### Prompt
Please find the lines in the entries below that contain the word "computer", and copy each one.

### Available records
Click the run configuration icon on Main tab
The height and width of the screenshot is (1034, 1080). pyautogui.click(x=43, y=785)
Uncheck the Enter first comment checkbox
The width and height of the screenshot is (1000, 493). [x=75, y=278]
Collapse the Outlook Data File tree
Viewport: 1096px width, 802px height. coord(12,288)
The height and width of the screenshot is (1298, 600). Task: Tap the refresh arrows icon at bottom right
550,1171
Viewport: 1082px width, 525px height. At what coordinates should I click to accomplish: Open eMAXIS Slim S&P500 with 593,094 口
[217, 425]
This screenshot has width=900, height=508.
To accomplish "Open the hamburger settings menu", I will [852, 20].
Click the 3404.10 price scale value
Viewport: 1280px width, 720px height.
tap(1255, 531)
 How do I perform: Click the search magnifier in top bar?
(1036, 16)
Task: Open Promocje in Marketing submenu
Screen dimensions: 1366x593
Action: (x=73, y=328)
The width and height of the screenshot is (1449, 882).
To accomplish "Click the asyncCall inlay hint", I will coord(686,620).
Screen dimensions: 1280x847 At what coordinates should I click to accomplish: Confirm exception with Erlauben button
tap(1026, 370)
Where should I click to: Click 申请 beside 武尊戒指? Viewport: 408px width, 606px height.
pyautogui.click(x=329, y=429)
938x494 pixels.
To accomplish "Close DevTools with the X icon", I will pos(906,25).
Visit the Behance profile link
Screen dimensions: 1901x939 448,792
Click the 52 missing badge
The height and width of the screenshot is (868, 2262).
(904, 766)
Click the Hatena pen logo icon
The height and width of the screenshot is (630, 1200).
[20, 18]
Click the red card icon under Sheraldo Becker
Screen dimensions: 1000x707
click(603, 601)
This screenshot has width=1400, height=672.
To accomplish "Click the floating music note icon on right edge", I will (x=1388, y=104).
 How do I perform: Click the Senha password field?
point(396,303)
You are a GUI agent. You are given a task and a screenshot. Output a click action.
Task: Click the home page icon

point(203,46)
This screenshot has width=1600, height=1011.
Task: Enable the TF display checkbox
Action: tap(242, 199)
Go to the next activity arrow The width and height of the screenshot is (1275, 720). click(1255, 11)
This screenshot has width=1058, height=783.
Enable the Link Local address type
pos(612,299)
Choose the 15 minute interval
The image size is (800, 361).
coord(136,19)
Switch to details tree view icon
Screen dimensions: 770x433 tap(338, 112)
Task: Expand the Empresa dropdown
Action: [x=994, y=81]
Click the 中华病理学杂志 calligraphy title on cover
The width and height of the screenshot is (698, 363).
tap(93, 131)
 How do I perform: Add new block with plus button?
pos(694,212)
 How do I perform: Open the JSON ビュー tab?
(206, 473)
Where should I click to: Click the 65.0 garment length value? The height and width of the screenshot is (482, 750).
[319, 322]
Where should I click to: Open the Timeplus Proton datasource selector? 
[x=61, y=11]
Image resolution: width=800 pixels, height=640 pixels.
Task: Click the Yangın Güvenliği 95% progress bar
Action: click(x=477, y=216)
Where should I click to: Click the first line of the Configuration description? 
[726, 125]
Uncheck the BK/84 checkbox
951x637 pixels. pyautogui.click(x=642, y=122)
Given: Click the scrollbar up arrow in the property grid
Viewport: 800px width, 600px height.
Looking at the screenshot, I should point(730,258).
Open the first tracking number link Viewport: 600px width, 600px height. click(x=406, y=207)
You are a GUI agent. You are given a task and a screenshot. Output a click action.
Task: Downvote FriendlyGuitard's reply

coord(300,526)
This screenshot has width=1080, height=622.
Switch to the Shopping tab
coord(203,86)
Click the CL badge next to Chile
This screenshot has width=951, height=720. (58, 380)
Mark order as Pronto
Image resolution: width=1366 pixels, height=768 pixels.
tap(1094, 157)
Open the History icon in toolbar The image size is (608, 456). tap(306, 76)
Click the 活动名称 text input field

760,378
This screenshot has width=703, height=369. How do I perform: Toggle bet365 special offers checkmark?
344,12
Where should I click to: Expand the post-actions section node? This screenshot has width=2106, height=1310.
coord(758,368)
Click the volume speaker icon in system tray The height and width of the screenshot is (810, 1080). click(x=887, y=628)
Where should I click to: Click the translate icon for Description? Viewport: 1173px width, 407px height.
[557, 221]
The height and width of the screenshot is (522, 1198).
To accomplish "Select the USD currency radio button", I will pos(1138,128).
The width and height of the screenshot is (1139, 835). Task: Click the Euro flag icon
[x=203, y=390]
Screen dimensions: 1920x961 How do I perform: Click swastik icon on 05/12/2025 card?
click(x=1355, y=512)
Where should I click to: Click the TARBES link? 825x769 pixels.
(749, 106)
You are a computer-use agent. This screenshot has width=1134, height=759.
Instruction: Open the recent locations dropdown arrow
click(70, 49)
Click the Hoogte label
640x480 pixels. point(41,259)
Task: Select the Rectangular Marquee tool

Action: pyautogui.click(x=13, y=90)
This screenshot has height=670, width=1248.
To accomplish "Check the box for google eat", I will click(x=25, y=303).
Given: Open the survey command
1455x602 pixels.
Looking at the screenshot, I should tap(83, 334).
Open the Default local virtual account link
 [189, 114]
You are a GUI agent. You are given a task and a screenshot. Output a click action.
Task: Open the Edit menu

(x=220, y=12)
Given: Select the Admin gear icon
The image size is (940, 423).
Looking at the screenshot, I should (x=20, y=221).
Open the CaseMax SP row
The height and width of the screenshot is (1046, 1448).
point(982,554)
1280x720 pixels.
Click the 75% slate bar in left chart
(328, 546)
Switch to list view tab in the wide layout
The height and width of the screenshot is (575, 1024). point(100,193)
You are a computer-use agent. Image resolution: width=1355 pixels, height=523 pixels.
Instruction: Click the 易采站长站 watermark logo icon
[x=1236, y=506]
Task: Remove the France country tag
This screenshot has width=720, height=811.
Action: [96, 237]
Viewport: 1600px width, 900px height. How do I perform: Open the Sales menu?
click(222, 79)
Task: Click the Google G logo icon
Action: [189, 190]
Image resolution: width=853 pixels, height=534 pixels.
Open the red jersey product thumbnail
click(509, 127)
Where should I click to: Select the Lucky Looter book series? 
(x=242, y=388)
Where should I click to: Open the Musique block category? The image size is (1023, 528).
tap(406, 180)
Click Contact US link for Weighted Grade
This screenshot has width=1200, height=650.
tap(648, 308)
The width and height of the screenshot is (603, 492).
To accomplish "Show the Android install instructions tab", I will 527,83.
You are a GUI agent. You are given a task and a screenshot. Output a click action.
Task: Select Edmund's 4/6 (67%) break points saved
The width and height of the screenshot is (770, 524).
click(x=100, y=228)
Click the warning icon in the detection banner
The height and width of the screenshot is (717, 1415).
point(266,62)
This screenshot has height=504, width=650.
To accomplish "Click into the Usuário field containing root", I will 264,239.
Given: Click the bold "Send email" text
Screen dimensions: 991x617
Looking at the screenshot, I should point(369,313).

### Problem solution
You are a computer-use agent. This screenshot has width=1134, height=759.
You are a computer-use agent. Image resolution: width=1355 pixels, height=523 pixels.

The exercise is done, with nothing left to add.